First, let’s define what Bitcoin is. Wikipedia describes it as public electronic money that is issued and managed through the Internet. It is “virtual currency” that can be transferred between users via the Internet. It is also known as “online currency”. It is best to explain it by explaining that you don’t have to engage with a government agency or financial institution when you conduct an internet transaction. Instead of dealing directly with them, you can exchange money online, and there’s no third party.
Let’s begin by looking at the way that a typical “real-world” wallet works. You transfer money from your “real life” account to your bitcoin wallet. This is basically transferring money from your wallet to the wallet of the recipient. The transfer is quicker and more convenient because you don’t have to use intermediaries. An example transaction would be You provide me with your email address, I give you your phone number and you provide me with your email address. What’s happening is that we are exchanging one thing (your email address) for a thing (your phone number).
Let’s look at how something like a real world currency works. Let’s suppose that I’m looking to purchase a cup of coffee because I am in town for a business meeting. To make the purchase, I would first create an account at the local coffee shop. I could then save my coffee until I arrive and pay with my actual bank account.
But let’s say I’m traveling to someplace where I don’t have access to the traditional banking system, for instance, London.

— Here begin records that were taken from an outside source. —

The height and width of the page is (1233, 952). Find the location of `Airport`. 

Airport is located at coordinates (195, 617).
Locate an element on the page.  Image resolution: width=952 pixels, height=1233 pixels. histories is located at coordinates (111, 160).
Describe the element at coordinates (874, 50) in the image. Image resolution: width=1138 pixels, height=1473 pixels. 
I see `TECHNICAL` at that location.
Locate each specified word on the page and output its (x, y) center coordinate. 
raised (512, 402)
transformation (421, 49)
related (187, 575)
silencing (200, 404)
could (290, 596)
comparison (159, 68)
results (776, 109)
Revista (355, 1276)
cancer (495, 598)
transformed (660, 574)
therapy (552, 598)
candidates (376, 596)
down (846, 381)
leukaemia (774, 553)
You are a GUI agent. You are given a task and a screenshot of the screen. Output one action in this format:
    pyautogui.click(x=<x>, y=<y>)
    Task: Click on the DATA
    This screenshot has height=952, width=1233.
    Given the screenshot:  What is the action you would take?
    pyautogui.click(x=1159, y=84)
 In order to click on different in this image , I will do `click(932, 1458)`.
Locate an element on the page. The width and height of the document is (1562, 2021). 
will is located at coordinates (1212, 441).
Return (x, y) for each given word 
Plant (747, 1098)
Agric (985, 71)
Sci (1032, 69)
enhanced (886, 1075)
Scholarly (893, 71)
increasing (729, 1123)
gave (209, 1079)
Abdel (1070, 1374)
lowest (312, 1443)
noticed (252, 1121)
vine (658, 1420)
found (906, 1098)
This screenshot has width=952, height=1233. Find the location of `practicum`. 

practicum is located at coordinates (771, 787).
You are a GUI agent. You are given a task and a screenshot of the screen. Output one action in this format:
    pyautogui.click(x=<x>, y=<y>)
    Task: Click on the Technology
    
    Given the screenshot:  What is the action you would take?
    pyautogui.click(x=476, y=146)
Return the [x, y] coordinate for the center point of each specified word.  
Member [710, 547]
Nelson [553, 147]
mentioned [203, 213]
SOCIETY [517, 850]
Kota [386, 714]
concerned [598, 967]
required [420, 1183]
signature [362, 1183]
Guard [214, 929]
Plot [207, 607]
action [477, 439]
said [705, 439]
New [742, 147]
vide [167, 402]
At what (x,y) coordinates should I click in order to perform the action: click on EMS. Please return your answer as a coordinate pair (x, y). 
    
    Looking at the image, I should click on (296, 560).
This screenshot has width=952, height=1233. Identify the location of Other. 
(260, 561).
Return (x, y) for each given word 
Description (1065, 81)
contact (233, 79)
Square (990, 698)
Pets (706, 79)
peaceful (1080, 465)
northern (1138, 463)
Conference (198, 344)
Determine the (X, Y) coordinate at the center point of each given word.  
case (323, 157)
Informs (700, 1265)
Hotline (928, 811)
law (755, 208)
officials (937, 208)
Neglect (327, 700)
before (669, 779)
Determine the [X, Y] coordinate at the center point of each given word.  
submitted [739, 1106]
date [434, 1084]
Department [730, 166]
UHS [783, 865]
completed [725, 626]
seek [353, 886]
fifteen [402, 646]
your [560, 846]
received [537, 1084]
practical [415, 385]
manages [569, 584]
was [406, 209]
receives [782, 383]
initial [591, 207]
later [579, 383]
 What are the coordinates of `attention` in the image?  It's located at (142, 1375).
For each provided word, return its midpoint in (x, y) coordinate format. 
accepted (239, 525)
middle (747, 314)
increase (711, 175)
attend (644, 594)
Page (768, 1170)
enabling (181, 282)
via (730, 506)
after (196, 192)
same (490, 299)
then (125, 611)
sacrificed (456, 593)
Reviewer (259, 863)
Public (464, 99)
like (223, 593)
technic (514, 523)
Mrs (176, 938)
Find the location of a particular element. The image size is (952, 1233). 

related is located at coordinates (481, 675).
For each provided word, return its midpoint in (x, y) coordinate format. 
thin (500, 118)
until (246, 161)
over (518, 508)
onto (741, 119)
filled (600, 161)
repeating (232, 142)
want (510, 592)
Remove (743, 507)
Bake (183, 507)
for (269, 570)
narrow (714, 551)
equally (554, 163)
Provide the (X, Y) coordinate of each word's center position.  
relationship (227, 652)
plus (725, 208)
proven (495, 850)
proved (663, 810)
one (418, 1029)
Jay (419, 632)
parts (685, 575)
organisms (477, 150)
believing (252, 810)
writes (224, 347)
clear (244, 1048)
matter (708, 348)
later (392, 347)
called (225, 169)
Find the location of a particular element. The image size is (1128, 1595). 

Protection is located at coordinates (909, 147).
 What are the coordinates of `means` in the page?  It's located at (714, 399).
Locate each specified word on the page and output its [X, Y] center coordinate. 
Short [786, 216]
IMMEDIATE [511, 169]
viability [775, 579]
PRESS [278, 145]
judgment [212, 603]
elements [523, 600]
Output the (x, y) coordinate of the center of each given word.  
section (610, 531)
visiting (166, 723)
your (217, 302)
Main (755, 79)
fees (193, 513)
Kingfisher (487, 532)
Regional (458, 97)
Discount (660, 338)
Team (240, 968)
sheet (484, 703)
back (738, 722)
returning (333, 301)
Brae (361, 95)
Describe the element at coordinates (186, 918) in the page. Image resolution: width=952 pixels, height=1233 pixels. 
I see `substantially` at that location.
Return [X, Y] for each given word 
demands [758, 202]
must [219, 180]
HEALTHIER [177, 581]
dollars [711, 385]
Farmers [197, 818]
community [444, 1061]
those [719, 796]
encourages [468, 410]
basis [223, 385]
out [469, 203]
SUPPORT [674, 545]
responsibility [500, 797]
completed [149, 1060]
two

What do I have to do? Simply put the bitcoin network functions like a digital currency so I can purchase my fuel using any digital currency I want to use. If I wish to travel to London with the pound, I can choose to use the Euro or the USD. The great thing about this is that, although it might have a high exchange rate, as there is no central government that regulates these currencies, it behaves as a strong currency since there are no known threats to its value.
As for what happens in between all of these transactions? The transaction is actually performed between all the entities involved in the transaction, called “miners”. These entities are what keep the entire system functioning. The “mining process” is the process that makes transactions flow through and secures the network. This is achieved by inviting users to join the bitcoin mining pool. They pool their resources and improve the speed at the which new blocks are mined.
Now we know what goes on behind the scenes, how does one tell if they’re “minted” or whether their transactions are monitored? There is actually a new technology being developed known as “blockchain technology” that aims to make the entire mining process transparent. The basic principle is this way: when someone creates a new block they add it to the ledger they already have, called the “blockchain” and all of the other transactions that occurred during the period of time. Every transaction is monitored and recorded to the computer system of the particular ledger. This allows you to view precisely how many transactions an individual has made and how they’re spending them.
While this may sound good in theory, there’s one flaw with the system that everyone must be aware of. Since there isn’t a physical product, there’s no way to actually look into the history of transactions made by a person. If they find something suspicious, they can simply declare it, but because the transaction is recorded on the Blockchain the Blockchain, it can’t be verified whether or not it is legitimate. The only way people can protect their transactions is by performing their transactions on an offline computer, similar to an offline paper wallet. There are even online sites that can do this for you, in case you don’t wish to perform your transaction from the internet.
This new bitcoin transaction system is essentially an algorithm that users use to let themselves be traced via their transactions. This makes it nearly impossible for anyone to alter or double spend on someone else’s transactions. Unfortunately, not every computer can support this new technology, and some of the most famous names in the field today aren’t taking the leap into the next technological age of computing power. However, there are plenty of developers developing software that will allow even the simplest of computers to access to the network. When the protocols are made available to the general public it will be much easier for people to transfer money from one wallet into another and to utilize their computing power in order to travel around the world using bitcoins as opposed to traditional currencies.